O Brasil está vivendo uma tragédia ambiental sem precedentes. Desde a chegada dos portugueses em 1500, o país perdeu mais de 33% de suas áreas naturais, equivalente a mais de 110 milhões de hectares de florestas, rios, praias e dunas destruídos.
A Amazônia, o maior bioma do país, foi a mais afetada, perdendo uma área equivalente à França inteira. O desmatamento ilegal e as queimadas intensificadas pela seca têm devastado a região, comprometendo a biodiversidade e a capacidade de absorção de carbono da floresta.
A perda de vegetação natural tem consequências graves para o clima e para o ambiente. A mudança climática, com o aumento das temperaturas e a intensificação de eventos extremos, como seca e enchentes, torna o Brasil cada vez mais vulnerável a desastres naturais.

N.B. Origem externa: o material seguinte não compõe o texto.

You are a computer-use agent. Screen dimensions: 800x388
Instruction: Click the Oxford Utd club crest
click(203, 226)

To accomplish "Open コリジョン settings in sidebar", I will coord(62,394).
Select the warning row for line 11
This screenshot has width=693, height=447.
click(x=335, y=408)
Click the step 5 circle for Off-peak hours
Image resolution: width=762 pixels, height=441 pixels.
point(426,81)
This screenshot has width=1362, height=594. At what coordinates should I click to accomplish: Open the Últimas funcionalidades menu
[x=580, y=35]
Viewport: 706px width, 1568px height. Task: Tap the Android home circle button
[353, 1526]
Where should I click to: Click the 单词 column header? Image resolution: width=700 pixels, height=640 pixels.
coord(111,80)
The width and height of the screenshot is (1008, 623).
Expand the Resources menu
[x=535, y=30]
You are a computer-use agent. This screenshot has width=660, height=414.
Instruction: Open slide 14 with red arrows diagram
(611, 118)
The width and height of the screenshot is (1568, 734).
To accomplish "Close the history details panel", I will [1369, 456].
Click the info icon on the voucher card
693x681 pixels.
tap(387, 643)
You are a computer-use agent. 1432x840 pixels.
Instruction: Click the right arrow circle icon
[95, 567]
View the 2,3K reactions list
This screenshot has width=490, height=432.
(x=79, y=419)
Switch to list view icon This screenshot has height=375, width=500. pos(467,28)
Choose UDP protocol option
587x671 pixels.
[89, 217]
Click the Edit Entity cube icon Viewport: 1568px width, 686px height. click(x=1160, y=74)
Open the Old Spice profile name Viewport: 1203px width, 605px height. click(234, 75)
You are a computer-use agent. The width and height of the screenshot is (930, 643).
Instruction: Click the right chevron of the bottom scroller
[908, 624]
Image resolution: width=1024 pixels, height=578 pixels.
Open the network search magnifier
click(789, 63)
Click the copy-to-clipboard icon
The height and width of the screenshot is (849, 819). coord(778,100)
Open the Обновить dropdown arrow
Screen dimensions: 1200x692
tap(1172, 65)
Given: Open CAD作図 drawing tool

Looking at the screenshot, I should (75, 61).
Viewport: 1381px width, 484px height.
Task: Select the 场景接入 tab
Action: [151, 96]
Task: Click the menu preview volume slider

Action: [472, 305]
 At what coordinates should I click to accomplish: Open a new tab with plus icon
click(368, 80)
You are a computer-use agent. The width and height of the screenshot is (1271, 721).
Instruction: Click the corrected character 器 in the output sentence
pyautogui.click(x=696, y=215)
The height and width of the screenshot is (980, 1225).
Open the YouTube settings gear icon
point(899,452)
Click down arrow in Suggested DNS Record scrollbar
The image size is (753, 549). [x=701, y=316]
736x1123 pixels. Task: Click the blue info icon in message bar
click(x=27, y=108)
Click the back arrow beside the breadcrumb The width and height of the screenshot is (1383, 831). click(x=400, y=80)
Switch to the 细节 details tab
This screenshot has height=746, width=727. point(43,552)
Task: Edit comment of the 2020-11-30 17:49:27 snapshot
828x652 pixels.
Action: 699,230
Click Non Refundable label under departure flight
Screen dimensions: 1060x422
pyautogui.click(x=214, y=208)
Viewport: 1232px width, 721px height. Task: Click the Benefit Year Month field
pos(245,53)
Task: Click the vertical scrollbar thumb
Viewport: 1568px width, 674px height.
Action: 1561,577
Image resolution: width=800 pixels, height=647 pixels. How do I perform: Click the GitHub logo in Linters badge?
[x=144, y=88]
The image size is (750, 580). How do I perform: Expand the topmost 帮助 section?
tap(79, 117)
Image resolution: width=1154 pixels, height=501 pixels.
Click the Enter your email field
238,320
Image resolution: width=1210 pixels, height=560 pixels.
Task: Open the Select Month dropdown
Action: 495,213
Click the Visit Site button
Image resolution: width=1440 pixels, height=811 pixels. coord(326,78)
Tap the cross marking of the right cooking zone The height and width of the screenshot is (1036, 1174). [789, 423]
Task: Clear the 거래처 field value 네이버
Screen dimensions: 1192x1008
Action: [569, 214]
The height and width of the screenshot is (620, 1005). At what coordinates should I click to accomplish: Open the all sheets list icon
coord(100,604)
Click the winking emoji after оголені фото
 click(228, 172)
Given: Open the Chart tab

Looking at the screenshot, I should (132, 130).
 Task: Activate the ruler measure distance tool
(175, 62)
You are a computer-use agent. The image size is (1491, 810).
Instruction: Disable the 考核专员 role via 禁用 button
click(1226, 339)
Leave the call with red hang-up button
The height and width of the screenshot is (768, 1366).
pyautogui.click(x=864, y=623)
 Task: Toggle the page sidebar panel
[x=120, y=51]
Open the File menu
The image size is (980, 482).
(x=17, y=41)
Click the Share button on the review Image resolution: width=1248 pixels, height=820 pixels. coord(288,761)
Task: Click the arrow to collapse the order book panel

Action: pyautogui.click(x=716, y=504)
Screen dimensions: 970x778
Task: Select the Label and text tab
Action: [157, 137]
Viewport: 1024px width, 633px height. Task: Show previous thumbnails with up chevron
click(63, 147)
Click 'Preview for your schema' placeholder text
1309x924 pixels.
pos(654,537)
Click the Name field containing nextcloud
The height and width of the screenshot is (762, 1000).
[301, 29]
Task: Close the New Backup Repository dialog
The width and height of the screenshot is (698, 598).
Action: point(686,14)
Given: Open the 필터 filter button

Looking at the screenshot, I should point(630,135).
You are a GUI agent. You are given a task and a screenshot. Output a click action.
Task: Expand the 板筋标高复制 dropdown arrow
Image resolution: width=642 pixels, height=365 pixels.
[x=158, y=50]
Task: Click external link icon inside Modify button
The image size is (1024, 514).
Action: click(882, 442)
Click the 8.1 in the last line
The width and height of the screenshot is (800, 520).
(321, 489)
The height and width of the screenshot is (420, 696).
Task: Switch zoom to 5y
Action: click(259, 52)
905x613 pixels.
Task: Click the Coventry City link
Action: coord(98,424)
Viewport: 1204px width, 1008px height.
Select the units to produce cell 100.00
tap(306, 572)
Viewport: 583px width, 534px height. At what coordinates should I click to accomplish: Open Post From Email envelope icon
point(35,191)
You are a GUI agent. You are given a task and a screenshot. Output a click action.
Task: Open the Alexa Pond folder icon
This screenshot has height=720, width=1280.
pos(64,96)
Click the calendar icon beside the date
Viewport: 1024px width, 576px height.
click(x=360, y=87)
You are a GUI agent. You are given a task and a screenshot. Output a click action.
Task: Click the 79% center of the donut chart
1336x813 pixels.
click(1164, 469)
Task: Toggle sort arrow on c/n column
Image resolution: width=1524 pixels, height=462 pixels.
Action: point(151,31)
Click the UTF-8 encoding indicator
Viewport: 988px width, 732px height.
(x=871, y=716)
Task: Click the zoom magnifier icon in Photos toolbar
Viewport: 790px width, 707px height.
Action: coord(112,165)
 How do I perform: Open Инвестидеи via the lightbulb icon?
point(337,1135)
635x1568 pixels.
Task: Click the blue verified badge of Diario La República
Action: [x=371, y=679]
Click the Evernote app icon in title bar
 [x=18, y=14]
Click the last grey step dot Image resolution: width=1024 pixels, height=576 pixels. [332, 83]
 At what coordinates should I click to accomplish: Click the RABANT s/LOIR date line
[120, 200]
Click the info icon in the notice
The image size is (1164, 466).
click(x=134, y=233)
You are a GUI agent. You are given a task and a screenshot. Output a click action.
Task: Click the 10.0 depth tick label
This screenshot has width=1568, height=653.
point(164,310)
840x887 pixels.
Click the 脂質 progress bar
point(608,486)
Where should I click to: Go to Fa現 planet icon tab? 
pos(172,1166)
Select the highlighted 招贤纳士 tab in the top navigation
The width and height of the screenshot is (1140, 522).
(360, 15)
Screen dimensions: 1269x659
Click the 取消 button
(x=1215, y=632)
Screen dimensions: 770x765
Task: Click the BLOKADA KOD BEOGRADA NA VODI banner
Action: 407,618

O Brasil está vivendo uma das piores crises hídricas de sua história, com uma previsão de volume de chuvas 50% menor do que o normal para o restante do ano. A seca afeta diretamente as hidrelétricas, que produzem a maior parte da energia elétrica do país.
Para evitar apagões em horários de pico, o governo está cogitando acionar as usinas termelétricas, que funcionam com a queima de combustíveis fósseis e são muito mais caras. O aumento do custo da energia impactará diretamente o bolso do consumidor.
O desmatamento e a seca são problemas urgentes que exigem uma ação coordenada do governo e da sociedade para mitigar seus impactos. É fundamental investir em políticas de proteção ambiental, de combate ao desmatamento ilegal, de recuperação de áreas degradadas e de promoção de práticas sustentáveis.
O governo precisa assumir seu papel de líder na proteção do meio ambiente e de garantir que os recursos naturais do país sejam preservados para as futuras gerações. O Brasil tem o dever de proteger seu patrimônio natural e de agir com urgência para combater a crise climática que ameaça o planeta.